Microwave ovens are safe appliances if used in accordance with the manufacturer’s instructions. In case of fire, unplug the appliance if possible and do not open the microwave door until the flames are out.
What other steps can I take to prevent kitchen fires?
- Make stove controls easy to read from a distance – perhaps mark “off” with a bright red dot
- Examine the stove and oven, toasters, coffee makers, and other cooking devices for signs of cracking, fraying or wear on cords and plugs
- Look for signs of overheating
- Check for recognized testing laboratory labels to show that the unit has been well designed
- Keep matches out of reach of children. Explain the dangers to your children
The use of outdoor gas-fuel turkey fryers that immerse the turkey in hot oil is strongly discouraged. These turkey fryers use a substantial quantity of cooking oil at high temperatures and units currently available for home use pose a significant danger that hot oil will be released at some point during the cooking process. The use of turkey fryers by consumers can lead to devastating burns or other injuries and the destruction of property. However, if you are planning on using a turkey fryer, always read the manufacturers’ instructions before cooking with the unit.
Every year many people are injured or killed because of the improper use of portable heaters.
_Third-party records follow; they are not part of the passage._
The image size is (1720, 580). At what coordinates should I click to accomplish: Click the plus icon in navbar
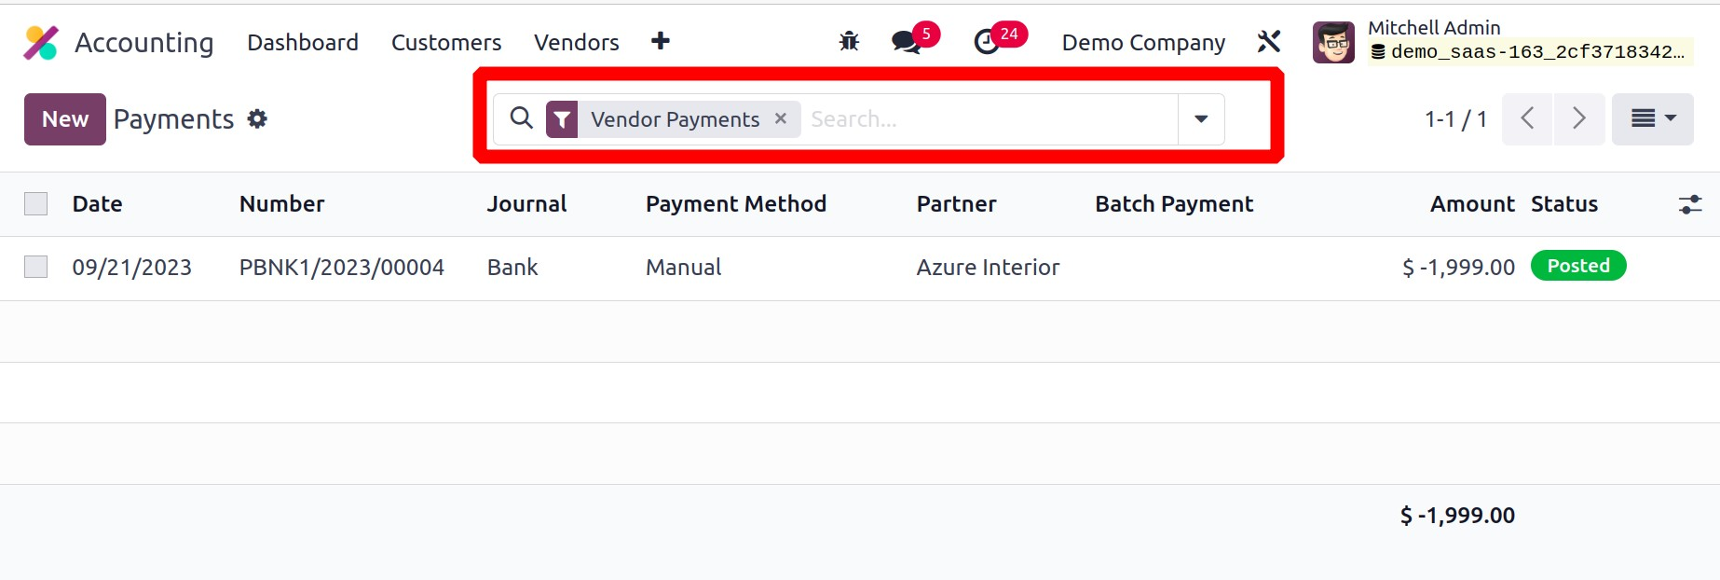pyautogui.click(x=661, y=42)
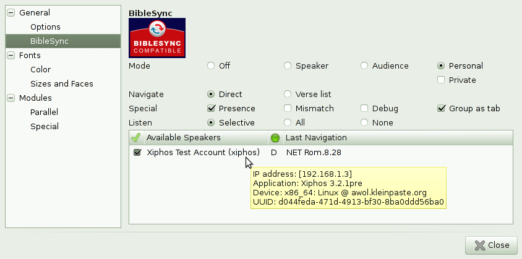Choose Verse list navigation
Image resolution: width=522 pixels, height=259 pixels.
[288, 94]
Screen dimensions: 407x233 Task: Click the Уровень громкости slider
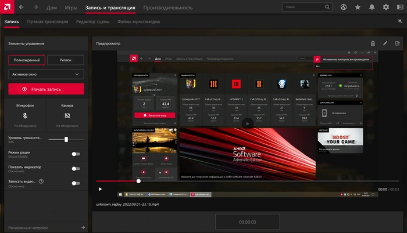coord(66,139)
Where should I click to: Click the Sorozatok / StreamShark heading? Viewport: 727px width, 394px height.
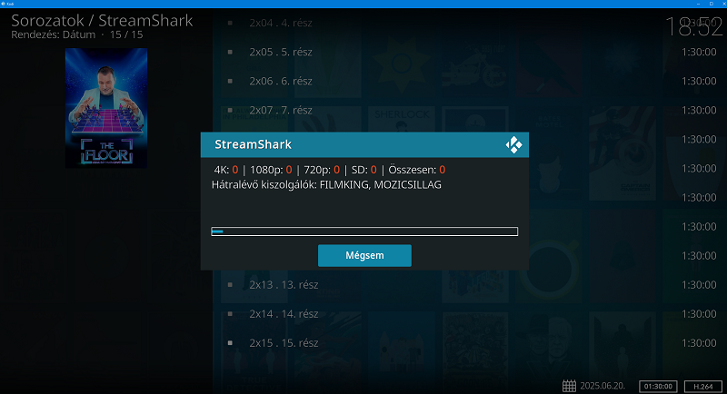tap(102, 20)
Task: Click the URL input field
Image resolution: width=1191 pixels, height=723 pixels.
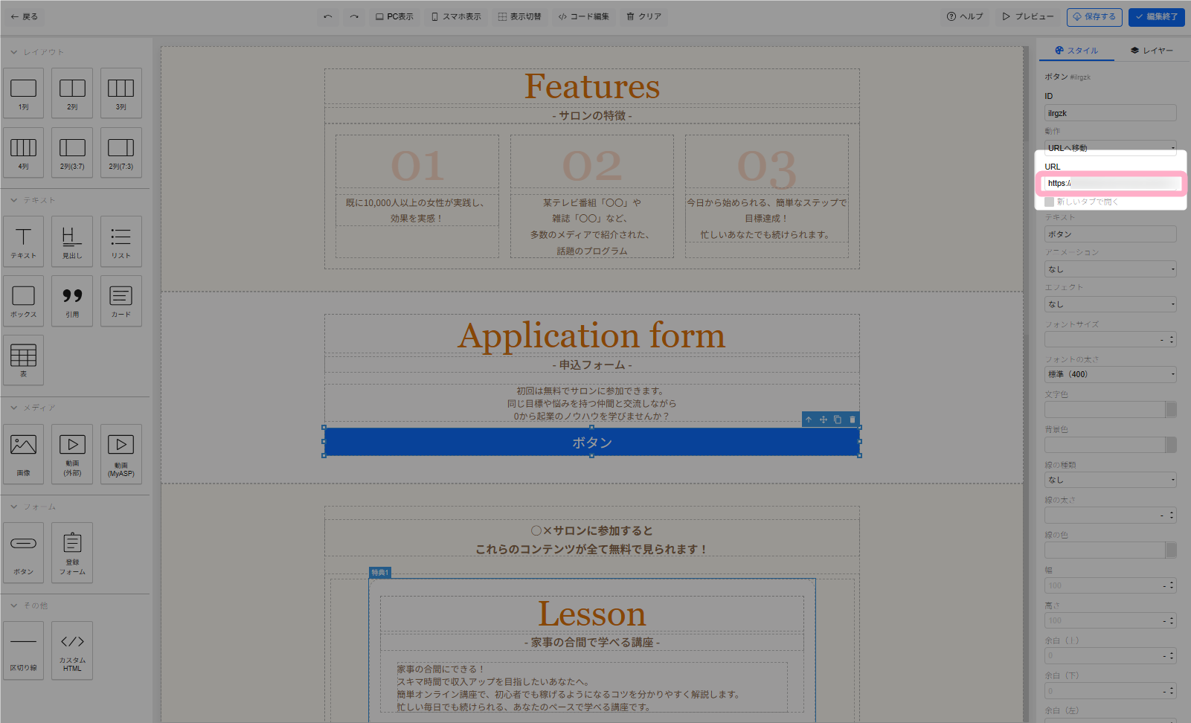Action: (1110, 183)
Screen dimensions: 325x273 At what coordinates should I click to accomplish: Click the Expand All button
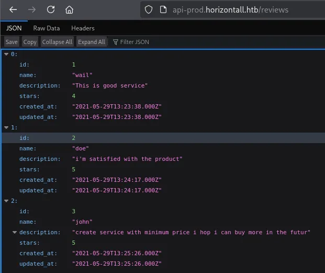92,42
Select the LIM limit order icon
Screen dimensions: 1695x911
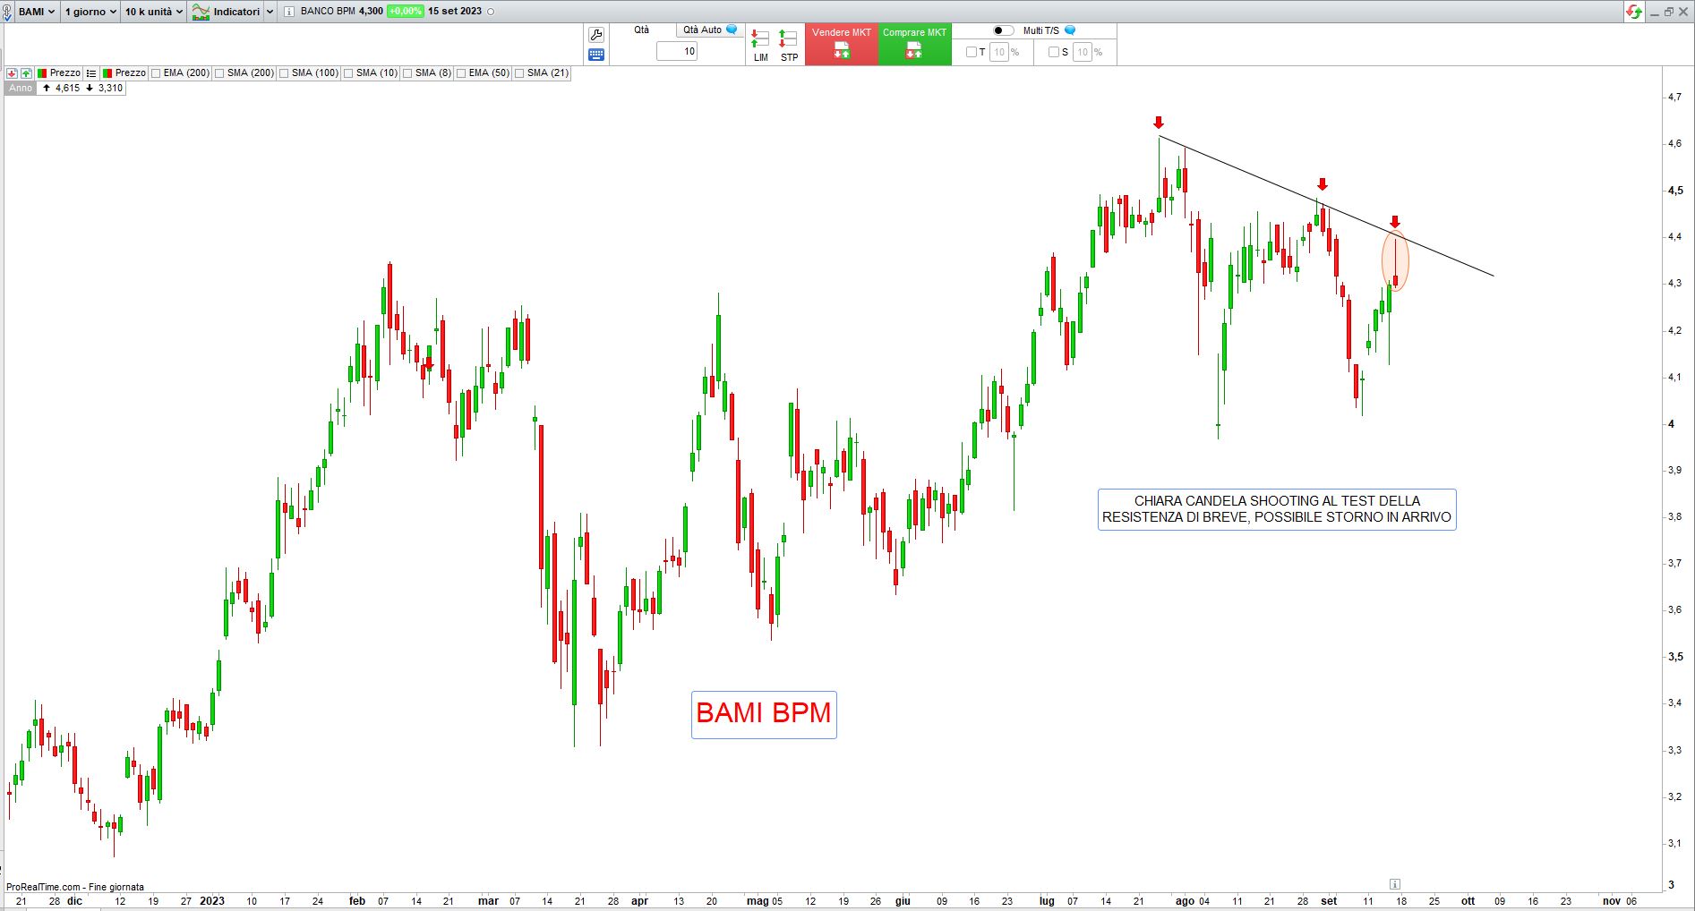click(x=760, y=45)
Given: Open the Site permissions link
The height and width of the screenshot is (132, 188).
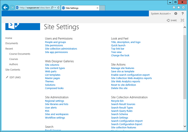Looking at the screenshot, I should [x=54, y=45].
When using a space heater in your home, be sure to follow all safety precautions to prevent fires and scorching.
Precautions for using portable electric heaters safely:
- Always use a heater with a ground fault interrupter
- Use only extension cord bearing the label of a nationally recognized testing laboratory
- Make sure the heater is always properly plugged in and the plug is fully inserted into the receptacle. An improperly plugged heater can cause an overheating condition
- Always select a portable heater with a “Tip Over” Shut off feature that will allow the heater to turn off if tipped over
- Broken heaters should be checked and repaired by a qualified appliance service center. Do not attempt to adjust or replace parts in the heater yourself
- Always locate heaters at least three feet away from flammable objects such as bedding, furniture, curtains and drapes
- Don’t place heaters where towels or other flammable objects could fall onto them and start a fire
- Never use heaters to dry clothes or shoes
- Place heaters on the floor, never on tables or furniture, since they may fall, dislodging or breaking parts of the heater
- String out electric cords on top of carpets or rugs; placing cords underneath anything can cause overheating
Additionally, to prevent electrocutions, always keep portable electric heaters away from water; never use them in a bathroom or near a sink.
Look for one that is listed with a nationally-recognized testing laboratory. These heaters have been tested to meet specific safety standards, and manufacturers are required to provide important use and care information to the consumer.
Even though electric space heaters do not have an open flame, some types of electrical heaters will become hot enough to ignite nearby combustibles. It is therefore important to periodically check surrounding objects to make sure nothing is exposed to the heat.